Surge a pré-candidata à Presidência da República capaz de encantar os mais céticos e desiludidos com a política

marcello casal jr./abr

Marina Silva: de volta à tribuna do Senado

Mais de uma vez, em meio às brigas entre ambientalistas e desenvolvimentistas do governo, Lula quis demitir Marina Silva. Mas, quando ela chegava de mansinho, inclinando-se humilde de mãos juntinhas, o presidente desistia. No fim, ela é que pediu demissão. E agora surge para os eleitores, saudada pela mídia como a única pura num mundo político prostituído. Uma história de vida parecida com a de Lula que poderia se projetar no governo e no imaginário popular como uma extensão da experiência do operário pobre na Presidência. Marina logo recebeu o apoio de ativistas católicos e da Comissão Pastoral da Terra, apesar de evangélica. Uma pré-candidata ecumênica, capaz de unir apoios de duas instituições que hoje disputam almas e dízimos dos brasileiros.
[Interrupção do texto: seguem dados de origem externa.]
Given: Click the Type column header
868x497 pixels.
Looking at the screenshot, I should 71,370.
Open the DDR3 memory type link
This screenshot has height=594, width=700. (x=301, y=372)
Mas é possível um santo na política? E, se é possível, teria alguma chance de vitória? E, se vencer, alguma chance de governar sem perder a pureza? Analistas argutos observaram que Marina Silva demonstrou grande senso de oportunidade ao sair do PT no mesmo dia em que o partido ajudou o PMDB a enterrar as ações contra Sarney. Capitalizou assim meses e meses de desgaste ético do PT, dando a seu gesto uma dimensão que transcendia a esfera individual.

E o PV, para avaliar a primeira aparição de Marina em seu programa político, aderiu aos mais modernos instrumentos de marketing político. Contratou pesquisas qualitativas em que as pessoas giram um dial num sentido se gostam do que estão vendo ou no outro, se não gostam. A maioria gostou muito da fala de Marina, mas quando apareceu o presidente do partido, Zeca Sarney, girou ao contrário. O mesmo quando apareceu Gabeira.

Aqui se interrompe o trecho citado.